MotionPlus Monthly: Running love it or grind on with it; Part 2: The Achilles

Achilles issues usually causes pain, stiffness, and loss of strength in the affected area. They are niggle and when neglected they will stop you doing what you love to do.  

Some of the symptoms that you might have but not necessary limited are.

  • Pain may get worse when you use your Achilles tendon.

  • You may have more pain and stiffness during the night or when you get up in the morning.

  • The area may be tender, red, warm, or swollen if there is inflammation.

  • You may notice a crunchy sound or feeling when you use the tendon.

As mention these are not the only symptoms that you might experience.

The Structure of the Achilles

achilles.jpg

The Achilles tendon, also known as the heel cord or the calcaneal tendon. This tendon is on the back of the leg, and is the strongest tendon in the human body. The gastrocnemius and Soleus muscles (calf muscles) unite to form this which connects into the calcaneus (heel).

#Rehab

If you are rehabbing an achilles issue, you will need more than just a little bit of grinding away with your mobility.
The reason why?
Our bodies are malleable, due to this it will always find the path of lest resistances.

This can be the problem, especially when dealing with long term compensation patterns that might have formed at the achilles, through miss movements and alignment. Just because I say alignment this doesn’t mean a “click” will put you back on track. It might help, but if you truely need rehabbing you should consider the list below.

  • Pain Reduction & Anti-inflammatory

  • Pain-free Tendon Loading

  • Restore Concentric Muscle Strength

  • Restore Eccentric Muscle Strength

  • Normalise Foot Biomechanics
    Restore High Speed, Power, Proprioception & Agility

  • Returning to running

However, what can you do to start the process of helping yourself out.

#MotionPlusMobility

CALF GRINDING

  • lower yourself so that the front of your ankle is supported by a folded towel.

  • Cross your opposite ankle so that it is on top of the calf you are going to be working on.

  • Sit back to apply as much pressure as you can handle without things getting sketchy.
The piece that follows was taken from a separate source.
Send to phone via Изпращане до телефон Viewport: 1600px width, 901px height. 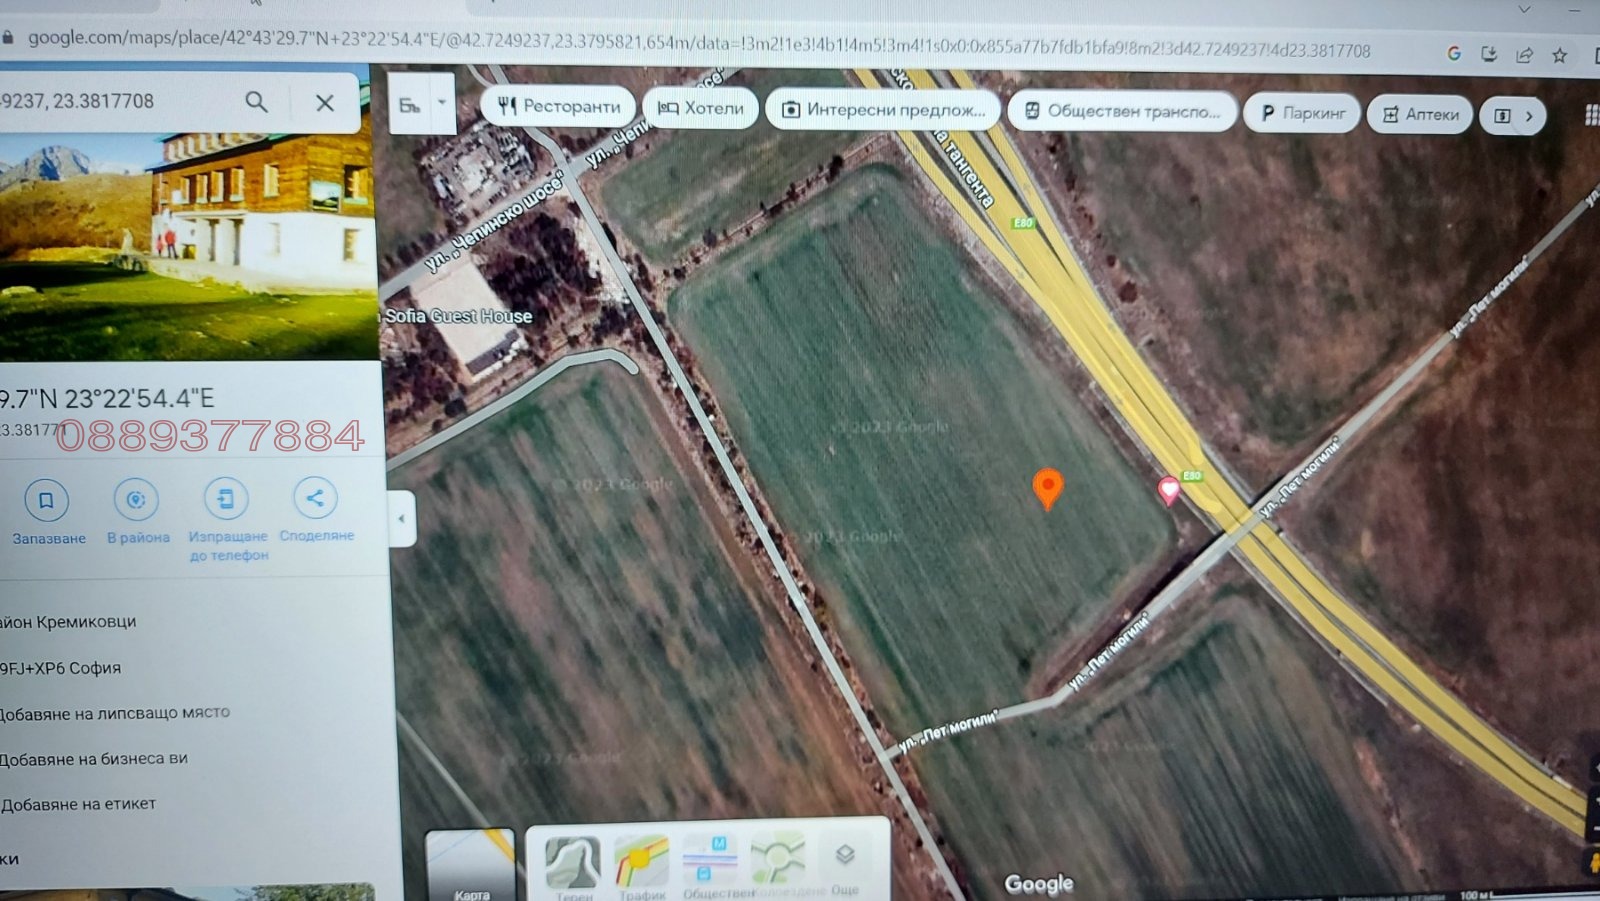(x=226, y=499)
This is the smash part.

  • You can also move up and down along this tissue, tacking and flossing those matted sliding surfaces.

  • Move your hips up and down in a contract relax fashion.

  • “Just a note” Too much stretching can actually be detrimental for your Achilles. 

TWO FOR THE PRICE OF ONE.

  • In this one you are going to be mobilising along the inside of the shin bone (tiba) and the other ball is going to go on the outside of the leg.

  • Press a ball into your tibia with your hands and place another ball between your outside of your leg bone (fibula) and the ground to get the two areas for the one movement.

  • Roll the top ball from near your knee towards your ankle in a circular action making sure you up take as much of the calf tissue as you can handle.

  • Lift your foot off the ground and contract relax your ankle to get a deep flossing effect.

  • Add some movement of the foot while you are “cleaning up” this area

  • Place both hands on the top ball to exert maximum force

  • Work the top ball down your shin.

This is not medical advice, this is just further consideration as to ways in which you can help yourself. If pain persist go see your health care professional.